_OBJETIVO A_: Substitua "Niterói" por "Niteroi" ao reescrever o trecho sobre a obra arquitetônica de "A evolução da" até "capital do Brasil.".

Homem de convicções arraigadas, desde 1945, quando ingressou no Partido Comunista, até o último suspiro, foi comunista e fazia questão de proclamar seu engajamento pela causa da emancipação dos trabalhadores e de toda a humanidade.

A evolução da sua obra arquitetônica caminhou a par com a modernização do Brasil. Inspirado no impulso das forças produtivas nacionais a partir dos anos 1950 e na exuberância da natureza do País, foi parte constitutiva fundamental deste processo, do que são exemplos o conjunto arquitetônico da Pampulha, em Belo Horizonte; o Edifício Copan, em São Paulo; os Centros Integrados de Educação Pública (Cieps); a Passarela do Samba, no Rio de Janeiro; o Memorial da América Latina e o Parque do Ibirapuera, em São Paulo; o Caminho Niemeyer, em Niterói; o Museu de Arte Contemporânea de Niterói (RJ), o Museu Oscar Niemeyer, em Curitiba e sobretudo a majestosa Brasília, a nova capital do Brasil.

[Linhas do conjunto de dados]

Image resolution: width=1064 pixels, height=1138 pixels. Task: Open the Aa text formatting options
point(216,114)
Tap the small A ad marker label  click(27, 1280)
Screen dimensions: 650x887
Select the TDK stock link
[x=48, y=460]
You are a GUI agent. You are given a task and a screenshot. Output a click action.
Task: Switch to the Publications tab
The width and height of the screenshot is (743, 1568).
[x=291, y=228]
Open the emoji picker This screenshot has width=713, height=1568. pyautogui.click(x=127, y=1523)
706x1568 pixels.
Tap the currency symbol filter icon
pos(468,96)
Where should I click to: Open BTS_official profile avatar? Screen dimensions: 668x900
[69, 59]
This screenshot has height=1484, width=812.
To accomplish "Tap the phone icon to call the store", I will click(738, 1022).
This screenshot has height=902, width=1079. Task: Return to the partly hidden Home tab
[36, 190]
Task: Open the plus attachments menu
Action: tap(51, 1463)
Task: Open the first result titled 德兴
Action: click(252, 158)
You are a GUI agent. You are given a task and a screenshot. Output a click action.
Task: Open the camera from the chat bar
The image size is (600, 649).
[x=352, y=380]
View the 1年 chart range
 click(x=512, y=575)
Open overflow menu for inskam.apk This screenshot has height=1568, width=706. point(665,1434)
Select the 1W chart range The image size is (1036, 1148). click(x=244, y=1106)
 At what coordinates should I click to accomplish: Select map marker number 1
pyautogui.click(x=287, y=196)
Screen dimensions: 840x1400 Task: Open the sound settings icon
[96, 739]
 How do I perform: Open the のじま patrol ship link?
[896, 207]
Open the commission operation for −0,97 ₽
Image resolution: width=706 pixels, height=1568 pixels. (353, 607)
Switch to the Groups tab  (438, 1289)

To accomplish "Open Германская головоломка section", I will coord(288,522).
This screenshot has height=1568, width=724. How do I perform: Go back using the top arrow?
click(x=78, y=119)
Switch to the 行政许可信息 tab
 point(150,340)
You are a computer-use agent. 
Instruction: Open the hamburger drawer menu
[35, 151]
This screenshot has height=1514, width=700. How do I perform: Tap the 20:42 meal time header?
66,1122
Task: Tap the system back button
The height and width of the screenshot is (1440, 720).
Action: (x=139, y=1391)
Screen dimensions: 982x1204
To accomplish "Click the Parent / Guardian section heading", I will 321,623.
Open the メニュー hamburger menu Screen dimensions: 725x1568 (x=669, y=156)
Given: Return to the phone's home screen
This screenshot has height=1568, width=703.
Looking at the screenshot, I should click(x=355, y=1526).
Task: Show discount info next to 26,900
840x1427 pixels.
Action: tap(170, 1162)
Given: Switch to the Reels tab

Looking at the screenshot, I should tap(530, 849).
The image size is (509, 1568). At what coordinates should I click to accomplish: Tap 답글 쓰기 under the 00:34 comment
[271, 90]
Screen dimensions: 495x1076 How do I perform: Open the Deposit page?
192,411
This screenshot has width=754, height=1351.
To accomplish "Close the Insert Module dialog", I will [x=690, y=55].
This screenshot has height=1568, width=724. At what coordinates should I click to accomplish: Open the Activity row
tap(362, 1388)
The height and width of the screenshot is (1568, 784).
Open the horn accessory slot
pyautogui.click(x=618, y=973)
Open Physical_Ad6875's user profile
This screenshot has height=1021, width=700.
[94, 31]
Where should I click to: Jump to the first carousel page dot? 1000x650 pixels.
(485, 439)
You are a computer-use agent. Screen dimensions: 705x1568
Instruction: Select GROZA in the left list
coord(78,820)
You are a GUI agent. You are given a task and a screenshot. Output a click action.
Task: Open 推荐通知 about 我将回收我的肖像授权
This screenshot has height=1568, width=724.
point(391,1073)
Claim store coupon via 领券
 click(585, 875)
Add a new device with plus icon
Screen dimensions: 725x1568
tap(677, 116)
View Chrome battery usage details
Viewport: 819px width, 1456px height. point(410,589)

_OBJETIVO B_: Reescale as coordenadas de clique da listagem da linha com "Where should I click to: Open" até a linha com "will click(738, 1022).", multiplicando cada uma por 1,65 e arredondando para inteiro (meios para cima). Reproduza por completo somente essas linhas e mantenha o restante inalterado.

_RESPOSTA ESCRITA A_:
A evolução da sua obra arquitetônica caminhou a par com a modernização do Brasil. Inspirado no impulso das forças produtivas nacionais a partir dos anos 1950 e na exuberância da natureza do País, foi parte constitutiva fundamental deste processo, do que são exemplos o conjunto arquitetônico da Pampulha, em Belo Horizonte; o Edifício Copan, em São Paulo; os Centros Integrados de Educação Pública (Cieps); a Passarela do Samba, no Rio de Janeiro; o Memorial da América Latina e o Parque do Ibirapuera, em São Paulo; o Caminho Niemeyer, em Niteroi; o Museu de Arte Contemporânea de Niteroi (RJ), o Museu Oscar Niemeyer, em Curitiba e sobretudo a majestosa Brasília, a nova capital do Brasil.

_RESPOSTA ESCRITA B_:
Where should I click to: Open BTS_official profile avatar? Screen dimensions: 668x900
[114, 97]
This screenshot has height=1484, width=812.
To accomplish "Tap the phone icon to call the store", I will click(1218, 1686).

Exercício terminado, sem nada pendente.